* _TASK INSTRUCTIONS_: From the line containing "The width and" to the last line of the data, both included, transcribe each line exactly, leaving out pictures and adding nothing.
** PROVIDED RECORDS follows **
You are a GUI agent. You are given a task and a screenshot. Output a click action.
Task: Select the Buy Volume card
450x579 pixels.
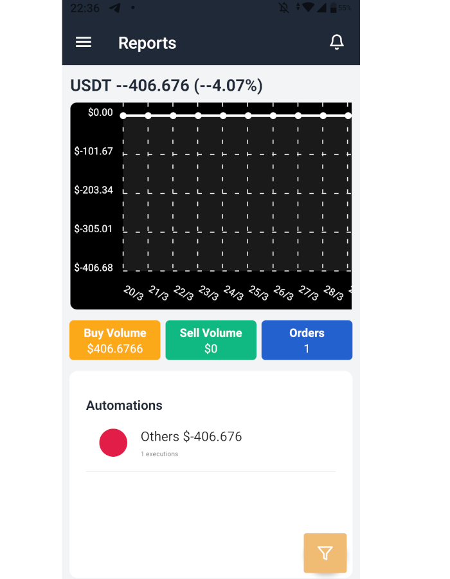point(114,340)
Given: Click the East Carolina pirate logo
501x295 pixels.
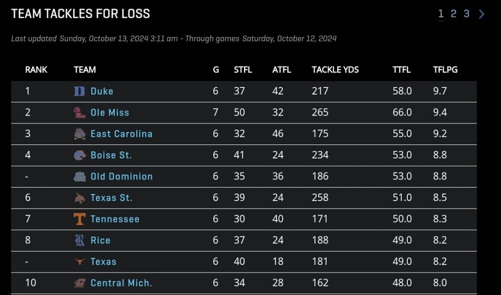Looking at the screenshot, I should (79, 134).
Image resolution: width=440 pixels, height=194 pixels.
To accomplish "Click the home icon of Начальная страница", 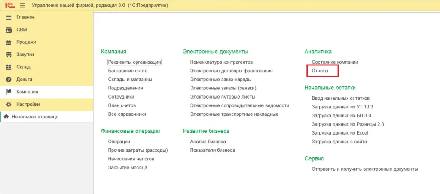I will 6,117.
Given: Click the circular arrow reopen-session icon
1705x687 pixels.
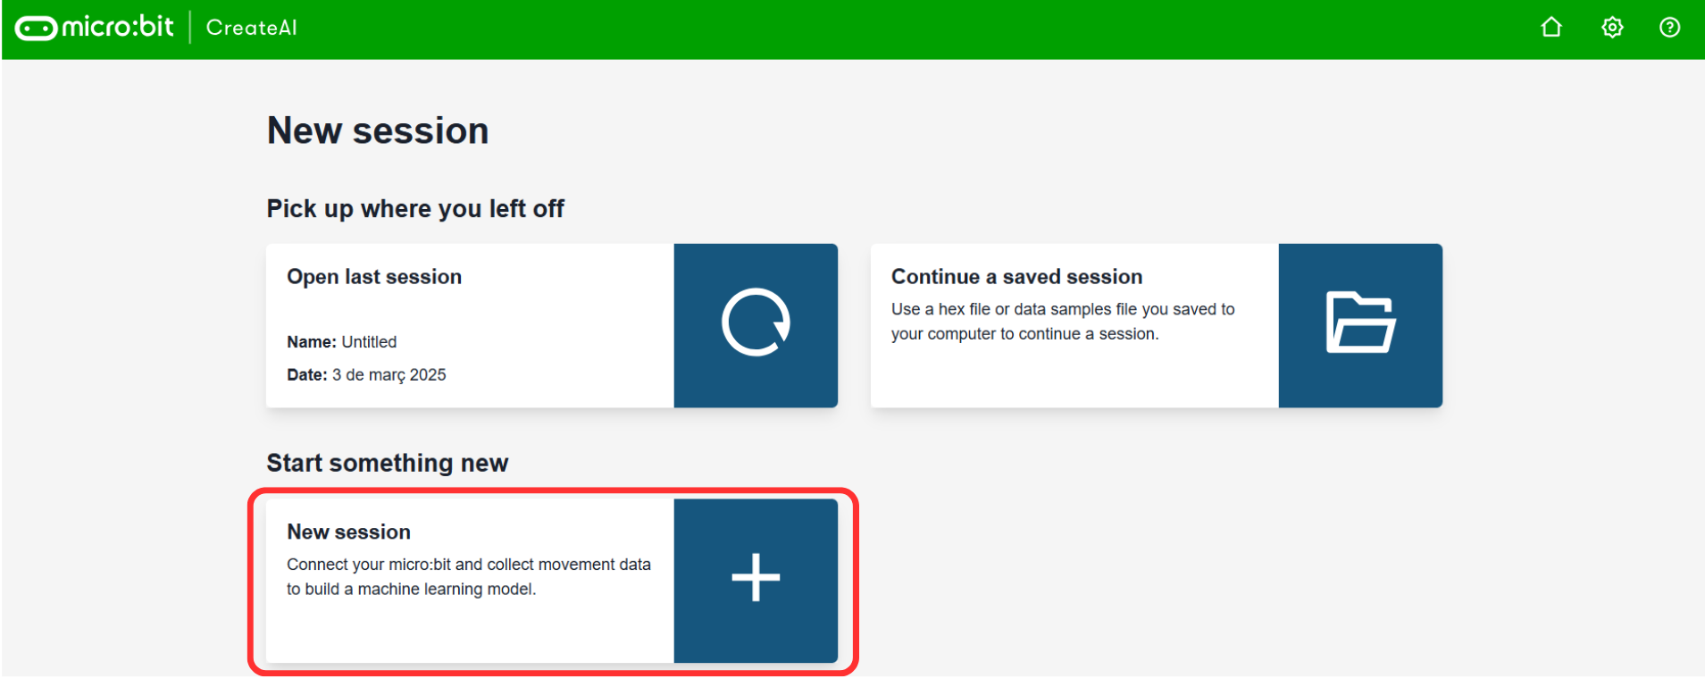Looking at the screenshot, I should tap(756, 323).
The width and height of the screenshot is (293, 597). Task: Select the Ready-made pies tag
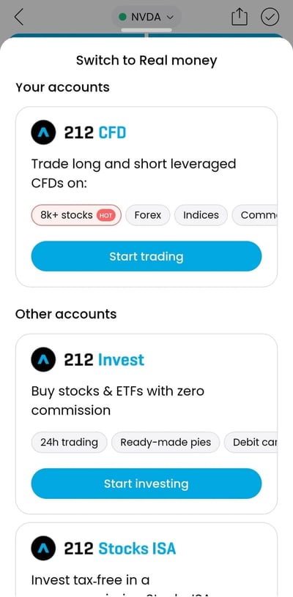(166, 443)
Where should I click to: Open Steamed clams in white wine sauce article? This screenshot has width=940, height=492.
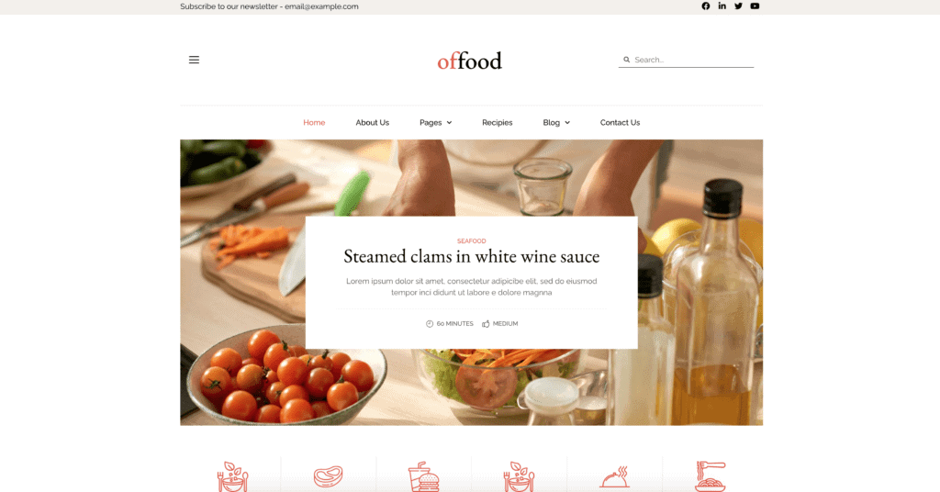(471, 256)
** End of PROVIDED RECORDS **
* _SOLVED PROBLEM_:
The width and height of the screenshot is (293, 597). Task: Select the Ready-made pies tag
(166, 443)
Where should I click to: Open Steamed clams in white wine sauce article? This screenshot has width=940, height=492.
(471, 256)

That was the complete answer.